(EXERCISE TASKS):
A - In the pyBDL rate limiting page, rewrite the stretch from "The library automatically" through "the correct limits.", changing "BDLConfig" to "ClientConfig".
B - Name every key feature that the pyBDL rate limiting page lists for its rate limiter.

(EXTRACT):

<<<<

Rate Limiting

pyBDL includes a sophisticated rate limiting system that automatically enforces API quotas to prevent exceeding the BDL API provider’s limits. The rate limiter supports both synchronous and asynchronous operations, persistent quota tracking, and flexible wait/raise behaviors.

Overview

The rate limiting system enforces multiple quota periods simultaneously (per second, per 15 minutes, per 12 hours, per 7 days) as specified by the BDL API provider. It automatically tracks quota usage and can either wait for quota to become available or raise exceptions when limits are exceeded.

Key Features

  • Automatic enforcement: Rate limiting is built into all API calls

  • Multiple quota periods: Enforces limits across different time windows simultaneously

  • Persistent cache: Quota usage survives process restarts

  • Sync & async support: Works seamlessly with both synchronous and asynchronous code

  • Configurable behavior: Choose to wait or raise exceptions when limits are exceeded

  • Shared state: Sync and async limiters share quota state via persistent cache

Default Quotas

The rate limiter enforces the following default quotas based on user registration status:

Period

Anonymous user

Registered user

1s

5

10

15m

100

500

12h

1,000

5,000

7d

10,000

50,000

These limits are automatically applied based on whether you provide an API key (registered user) or not (anonymous user).

Registration Status Detection

The library automatically determines your registration status:

  • Anonymous user: When api_key is None or not provided in BDLConfig

  • Registered user: When api_key is provided in BDLConfig

The rate limiter uses separate quota tracking for registered and anonymous users, ensuring that each user type gets the correct limits.

User Guide

Basic Usage

Rate limiting is automatically handled by the library. Simply use the API client normally:

from pybdl import BDL, BDLConfig

config = BDLConfig(api_key="your-api-key")
bdl = BDL(config)

# Rate limiting is automatic - no extra code needed
data = bdl.api.data.get_data_by_variable(variable_id="3643", years=[2021])

The rate limiter will automatically: - Track your API usage across all calls - Enforce quota limits - Raise exceptions if limits are exceeded (default behavior)

Handling Rate Limit Errors

By default, the rate limiter raises a RateLimitError when quota is exceeded:

from pybdl.api.utils.rate_limiter import RateLimitError

try:
    data = bdl.api.data.get_data_by_variable(variable_id="3643", years=[2021])

>>>>

(DATA SECTION):
<<<<

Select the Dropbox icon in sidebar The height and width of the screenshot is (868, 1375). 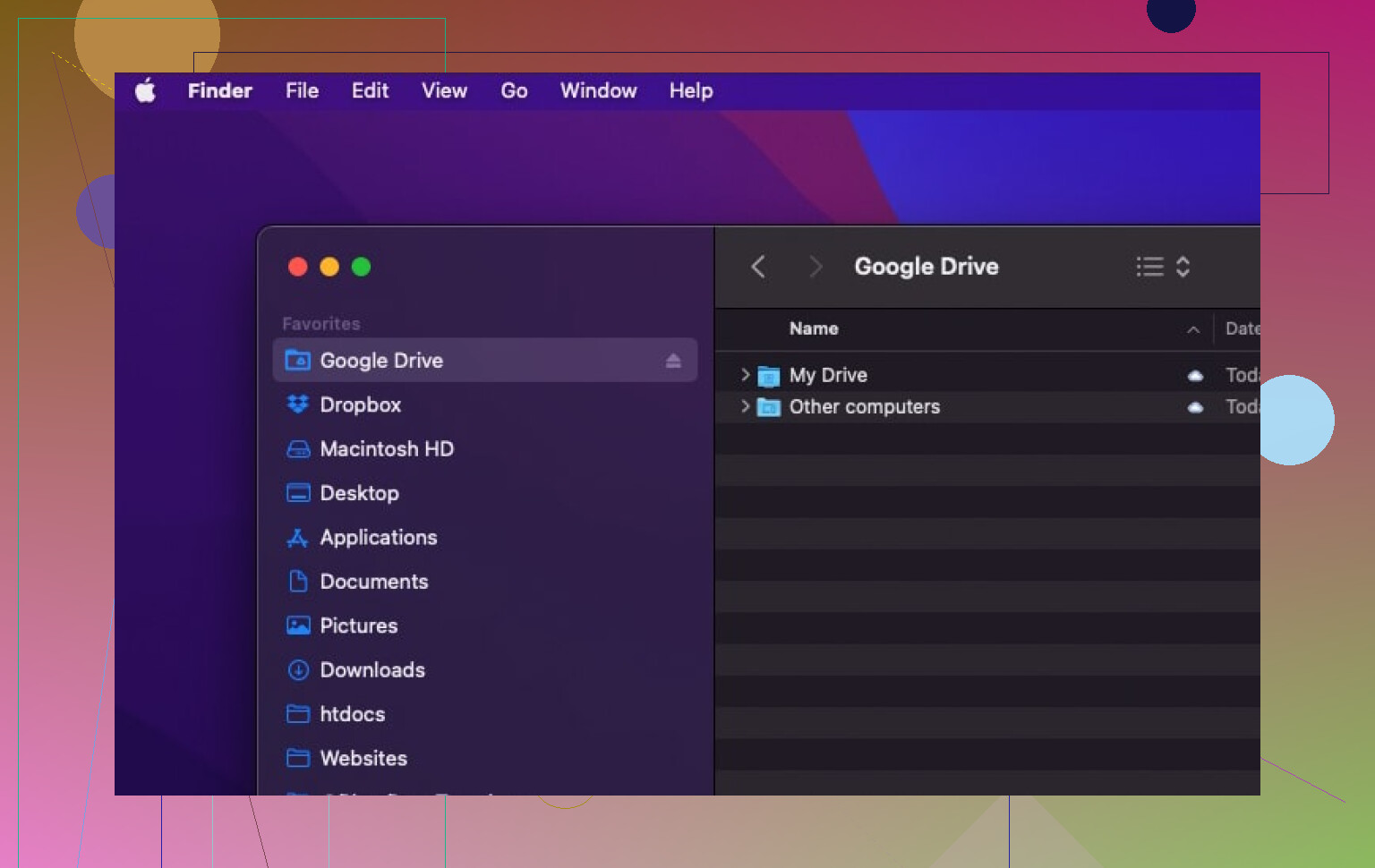(x=298, y=404)
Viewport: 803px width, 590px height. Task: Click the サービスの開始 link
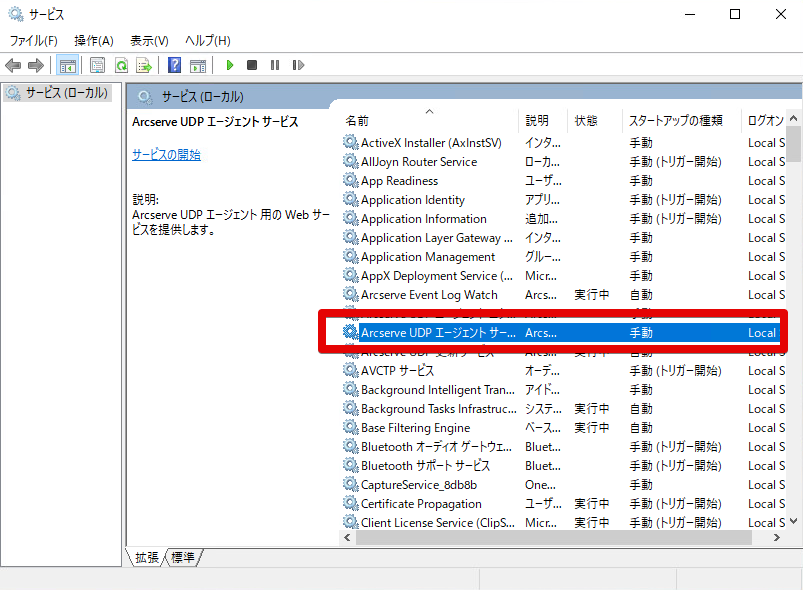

>>>>

(SOLUTIONS TO EACH TASK):
A -
The library automatically determines your registration status:

  • Anonymous user: When api_key is None or not provided in ClientConfig

  • Registered user: When api_key is provided in ClientConfig

The rate limiter uses separate quota tracking for registered and anonymous users, ensuring that each user type gets the correct limits.

B -
- Automatic enforcement
- Multiple quota periods
- Persistent cache
- Sync & async support
- Configurable behavior
- Shared state